And that leads to our first critical takeaway—if your future AI budget hinges on a no-budget AI trial, test an existing solution. The odds of in-house custom modeling success with no budget and no experience are slim at best.
The second organization we spoke with wanted to capture AI workloads, but like their colleagues, had no background and no clue where to start. Fortunately, their leadership was excited to pursue AI and had given them a small budget to build their AI MVP. This group immediately brought in an AI partner to help guide their process and build out three potential ideas. Of the three final deliverables, two failed, but the third, a sales analytics build, was well received by executive leadership and given a significant budget to create a data science department.
Notice something interesting from these two customers – success hinged on leadership buy-in, patience, and funding. Yet, it is almost always the case that leadership buy-in and funding requires a track record of AI success and a complete vision on what the organization will get out of AI.
Thus, we can see our AI build-it-in-house catch-22 — funding follows results, results follow funding. We’ve have seen this vicious cycle appear over and over again, and it highlights why Group #2 was able to succeed:
- They knew when to ask for help
- They didn’t hang the project’s success on one project.
Partnership is absolutely critical to the success and failure of these organizations. Whether you’re a shoe retailer, a salon, or a chemical engineering plant, organizations of all shapes and sizes recognize the business value of AI.

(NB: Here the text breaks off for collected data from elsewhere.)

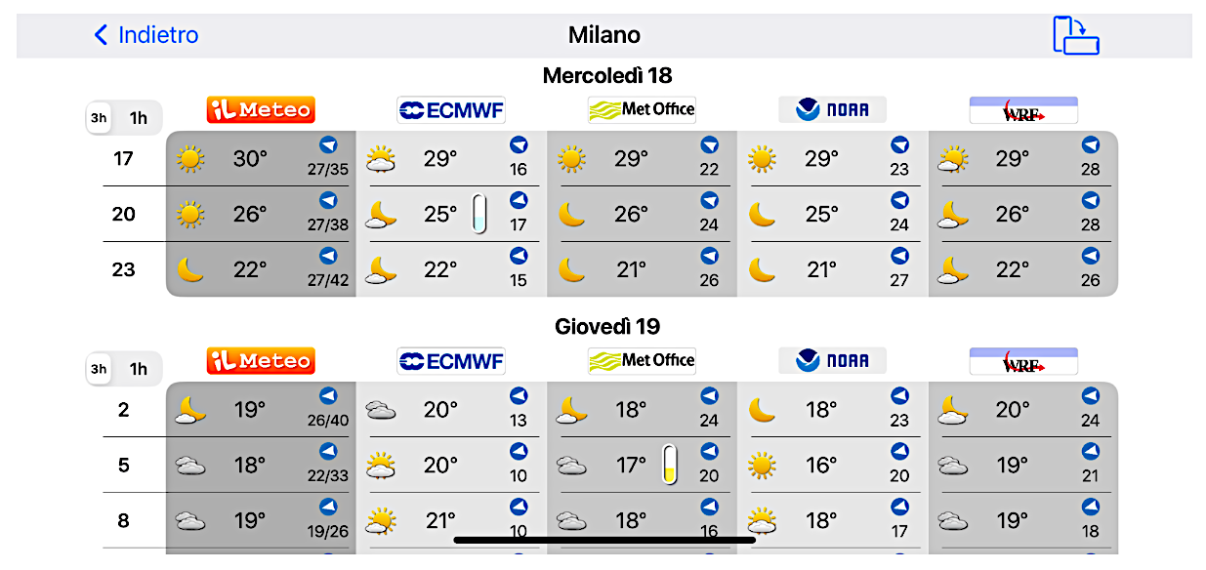Click the Mercoledì 18 day header
The height and width of the screenshot is (570, 1206).
pos(607,76)
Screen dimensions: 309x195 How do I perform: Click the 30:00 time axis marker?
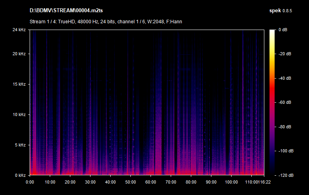tap(90, 182)
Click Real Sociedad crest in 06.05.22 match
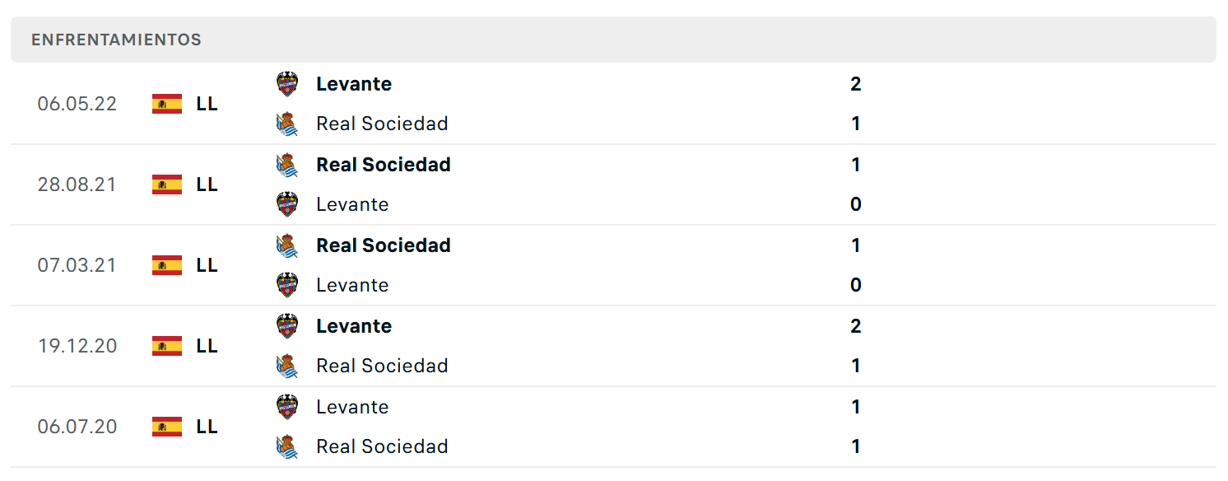1228x481 pixels. (287, 124)
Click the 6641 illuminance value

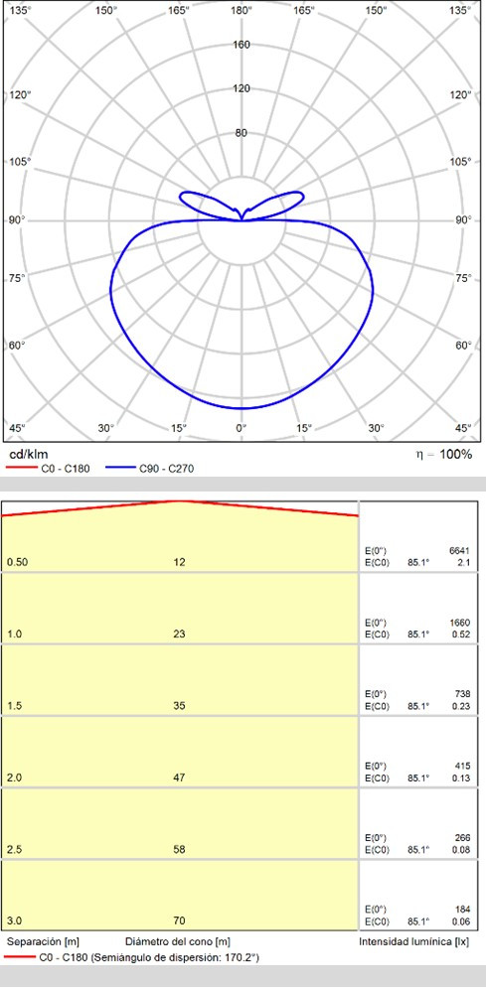tap(460, 550)
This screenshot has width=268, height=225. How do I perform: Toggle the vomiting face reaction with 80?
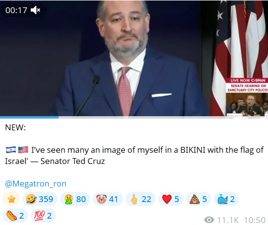(75, 199)
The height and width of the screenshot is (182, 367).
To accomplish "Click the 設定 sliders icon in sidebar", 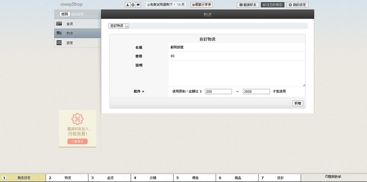I will (x=59, y=43).
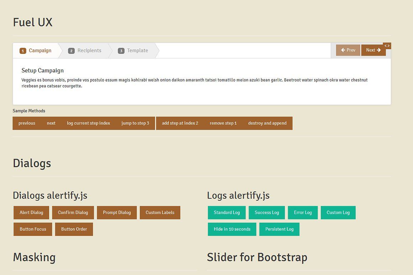Trigger the Success Log notification
This screenshot has height=275, width=413.
tap(267, 213)
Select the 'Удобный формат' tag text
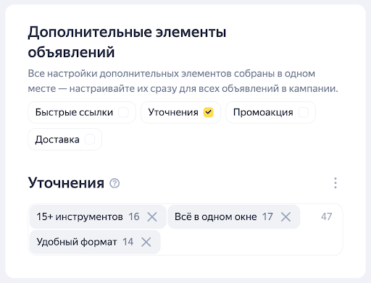 coord(77,242)
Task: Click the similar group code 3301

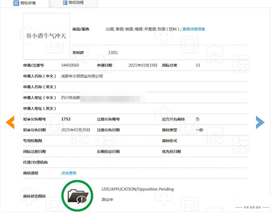Action: (113, 53)
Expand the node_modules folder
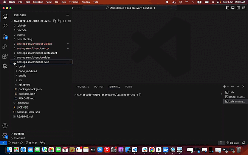Viewport: 248px width, 155px height. point(28,71)
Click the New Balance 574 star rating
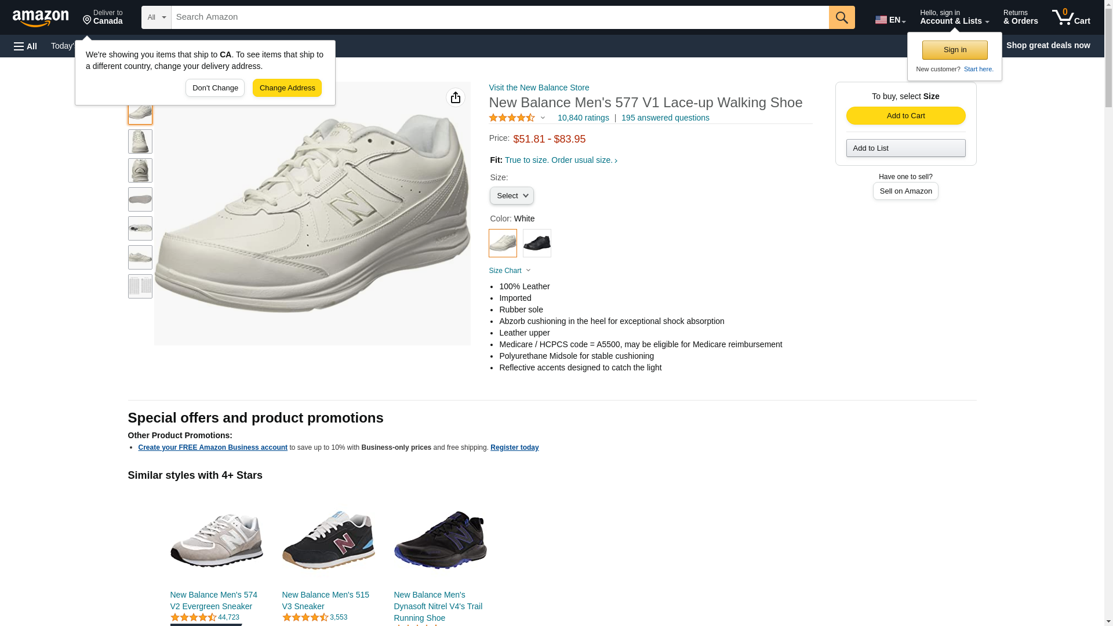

Finding an AI partner is essential to generate executive buy-in early in the building process. These are technical experts that live and breathe artificial intelligence but can also speak to the business value these projects represent. They understand exactly how AI can shape a businesses’ future success and know how to bring those visions to life. This combination of expertise and engagement can help not only deliver a more compelling final product but can help secure budget from skeptical leaders earlier in the building process.
Why build in the first place?
Both of our example companies came to the table with specific desires and little direction. In both cases, their decision to build came down to one key variable: control. In our examples, Group #1 wanted to own the project from start to finish so desperately that they refused to seek outside guidance and it cost them. Meanwhile, Group #2 was able to retain that control by admitting their own limitations and securing a partner that could amplify their vision. When building your own AI solution, you have direct input into how that product is shaped and applied. No one understands your needs, data, and opportunities better than you do. You control the quality of the deliverable, for better or worse.
Likewise, custom-built AI solutions are easier to:
Few solutions will ever be as expensive as your first. As your data science team continues to iterate through, those previous experiences help expedite the process and help scale your efforts to other divisions.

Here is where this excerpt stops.